● **Work to complete**:
The answer must be every record below, repeated exactly.

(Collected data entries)
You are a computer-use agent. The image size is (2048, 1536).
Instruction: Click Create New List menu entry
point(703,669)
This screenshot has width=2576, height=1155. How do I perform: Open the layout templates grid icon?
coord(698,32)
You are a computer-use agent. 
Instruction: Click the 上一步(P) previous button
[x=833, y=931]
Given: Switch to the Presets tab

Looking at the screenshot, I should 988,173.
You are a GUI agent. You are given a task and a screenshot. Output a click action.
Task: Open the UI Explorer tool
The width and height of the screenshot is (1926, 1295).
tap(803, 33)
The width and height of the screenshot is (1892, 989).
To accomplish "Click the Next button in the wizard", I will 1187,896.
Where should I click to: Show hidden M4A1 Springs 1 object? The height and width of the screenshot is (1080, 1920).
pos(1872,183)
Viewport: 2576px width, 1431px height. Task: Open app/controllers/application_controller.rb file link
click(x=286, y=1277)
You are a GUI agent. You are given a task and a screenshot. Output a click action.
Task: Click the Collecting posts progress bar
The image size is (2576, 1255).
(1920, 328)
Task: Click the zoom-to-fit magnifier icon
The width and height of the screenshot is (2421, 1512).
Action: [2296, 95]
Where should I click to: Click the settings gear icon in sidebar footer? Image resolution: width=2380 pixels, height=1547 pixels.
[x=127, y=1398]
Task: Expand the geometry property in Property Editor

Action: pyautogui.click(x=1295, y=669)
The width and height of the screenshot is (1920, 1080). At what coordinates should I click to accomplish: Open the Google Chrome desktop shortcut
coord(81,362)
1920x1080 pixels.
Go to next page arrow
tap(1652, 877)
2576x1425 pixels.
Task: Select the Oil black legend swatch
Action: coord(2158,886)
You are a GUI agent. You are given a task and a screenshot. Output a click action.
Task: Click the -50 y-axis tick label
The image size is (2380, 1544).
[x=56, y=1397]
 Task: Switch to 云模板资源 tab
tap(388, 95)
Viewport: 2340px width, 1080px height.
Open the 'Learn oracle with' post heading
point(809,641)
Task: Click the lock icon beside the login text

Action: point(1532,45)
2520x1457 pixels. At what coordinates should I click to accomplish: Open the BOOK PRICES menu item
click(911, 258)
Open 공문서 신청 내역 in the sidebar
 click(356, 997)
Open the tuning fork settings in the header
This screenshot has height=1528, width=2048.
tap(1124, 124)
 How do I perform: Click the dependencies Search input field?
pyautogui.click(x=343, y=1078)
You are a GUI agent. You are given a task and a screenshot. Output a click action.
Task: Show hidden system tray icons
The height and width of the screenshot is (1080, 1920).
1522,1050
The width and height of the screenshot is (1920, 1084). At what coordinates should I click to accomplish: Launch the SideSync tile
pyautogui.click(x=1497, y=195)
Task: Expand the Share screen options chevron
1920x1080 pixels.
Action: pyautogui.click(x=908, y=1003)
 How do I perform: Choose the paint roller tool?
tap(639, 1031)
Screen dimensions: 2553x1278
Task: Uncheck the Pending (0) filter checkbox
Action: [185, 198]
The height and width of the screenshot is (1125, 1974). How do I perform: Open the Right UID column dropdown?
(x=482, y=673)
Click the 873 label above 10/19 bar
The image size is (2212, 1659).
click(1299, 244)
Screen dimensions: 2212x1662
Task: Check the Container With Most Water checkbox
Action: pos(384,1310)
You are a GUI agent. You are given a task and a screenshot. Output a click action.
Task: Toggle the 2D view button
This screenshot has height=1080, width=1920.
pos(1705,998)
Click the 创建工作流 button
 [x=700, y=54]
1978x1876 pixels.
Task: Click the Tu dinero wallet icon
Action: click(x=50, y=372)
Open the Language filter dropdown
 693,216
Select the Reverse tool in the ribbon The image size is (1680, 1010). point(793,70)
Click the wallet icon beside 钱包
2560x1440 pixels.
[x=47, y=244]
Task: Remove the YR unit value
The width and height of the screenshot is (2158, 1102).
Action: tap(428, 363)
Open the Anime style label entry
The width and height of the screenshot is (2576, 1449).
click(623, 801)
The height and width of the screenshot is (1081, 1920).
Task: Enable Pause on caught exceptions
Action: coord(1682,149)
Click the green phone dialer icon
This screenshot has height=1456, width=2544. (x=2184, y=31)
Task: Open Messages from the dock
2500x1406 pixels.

● **Exercise result**:
You are a computer-use agent. The image size is (2048, 1536).
Instruction: Click Create New List menu entry
point(703,669)
This screenshot has width=2576, height=1155. How do I perform: Open the layout templates grid icon?
coord(698,32)
You are a computer-use agent. 
Instruction: Click the 上一步(P) previous button
[x=833, y=931]
Given: Switch to the Presets tab

Looking at the screenshot, I should 988,173.
You are a GUI agent. You are given a task and a screenshot. Output a click action.
Task: Open the UI Explorer tool
The width and height of the screenshot is (1926, 1295).
tap(803, 33)
The width and height of the screenshot is (1892, 989).
To accomplish "Click the Next button in the wizard", I will 1187,896.
Where should I click to: Show hidden M4A1 Springs 1 object? The height and width of the screenshot is (1080, 1920).
pos(1872,183)
Viewport: 2576px width, 1431px height. Task: Open app/controllers/application_controller.rb file link
click(x=286, y=1277)
You are a GUI agent. You are given a task and a screenshot. Output a click action.
Task: Click the Collecting posts progress bar
The image size is (2576, 1255).
(1920, 328)
Task: Click the zoom-to-fit magnifier icon
The width and height of the screenshot is (2421, 1512).
Action: [2296, 95]
Where should I click to: Click the settings gear icon in sidebar footer? Image resolution: width=2380 pixels, height=1547 pixels.
[x=127, y=1398]
Task: Expand the geometry property in Property Editor

Action: pyautogui.click(x=1295, y=669)
The width and height of the screenshot is (1920, 1080). At what coordinates should I click to accomplish: Open the Google Chrome desktop shortcut
coord(81,362)
1920x1080 pixels.
Go to next page arrow
tap(1652, 877)
2576x1425 pixels.
Task: Select the Oil black legend swatch
Action: coord(2158,886)
You are a GUI agent. You are given a task and a screenshot. Output a click action.
Task: Click the -50 y-axis tick label
The image size is (2380, 1544).
[x=56, y=1397]
 Task: Switch to 云模板资源 tab
tap(388, 95)
Viewport: 2340px width, 1080px height.
Open the 'Learn oracle with' post heading
point(809,641)
Task: Click the lock icon beside the login text

Action: point(1532,45)
2520x1457 pixels. At what coordinates should I click to accomplish: Open the BOOK PRICES menu item
click(911, 258)
Open 공문서 신청 내역 in the sidebar
 click(356, 997)
Open the tuning fork settings in the header
This screenshot has height=1528, width=2048.
tap(1124, 124)
 How do I perform: Click the dependencies Search input field?
pyautogui.click(x=343, y=1078)
You are a GUI agent. You are given a task and a screenshot. Output a click action.
Task: Show hidden system tray icons
The height and width of the screenshot is (1080, 1920).
1522,1050
The width and height of the screenshot is (1920, 1084). At what coordinates should I click to accomplish: Launch the SideSync tile
pyautogui.click(x=1497, y=195)
Task: Expand the Share screen options chevron
1920x1080 pixels.
Action: pyautogui.click(x=908, y=1003)
 How do I perform: Choose the paint roller tool?
tap(639, 1031)
Screen dimensions: 2553x1278
Task: Uncheck the Pending (0) filter checkbox
Action: [185, 198]
The height and width of the screenshot is (1125, 1974). How do I perform: Open the Right UID column dropdown?
(x=482, y=673)
Click the 873 label above 10/19 bar
The image size is (2212, 1659).
click(1299, 244)
Screen dimensions: 2212x1662
Task: Check the Container With Most Water checkbox
Action: pos(384,1310)
You are a GUI agent. You are given a task and a screenshot. Output a click action.
Task: Toggle the 2D view button
This screenshot has height=1080, width=1920.
pos(1705,998)
Click the 创建工作流 button
 [x=700, y=54]
1978x1876 pixels.
Task: Click the Tu dinero wallet icon
Action: click(x=50, y=372)
Open the Language filter dropdown
 693,216
Select the Reverse tool in the ribbon The image size is (1680, 1010). point(793,70)
Click the wallet icon beside 钱包
2560x1440 pixels.
[x=47, y=244]
Task: Remove the YR unit value
The width and height of the screenshot is (2158, 1102).
Action: tap(428, 363)
Open the Anime style label entry
The width and height of the screenshot is (2576, 1449).
click(623, 801)
The height and width of the screenshot is (1081, 1920).
Task: Enable Pause on caught exceptions
Action: coord(1682,149)
Click the green phone dialer icon
This screenshot has height=1456, width=2544. (x=2184, y=31)
Task: Open Messages from the dock
2500x1406 pixels.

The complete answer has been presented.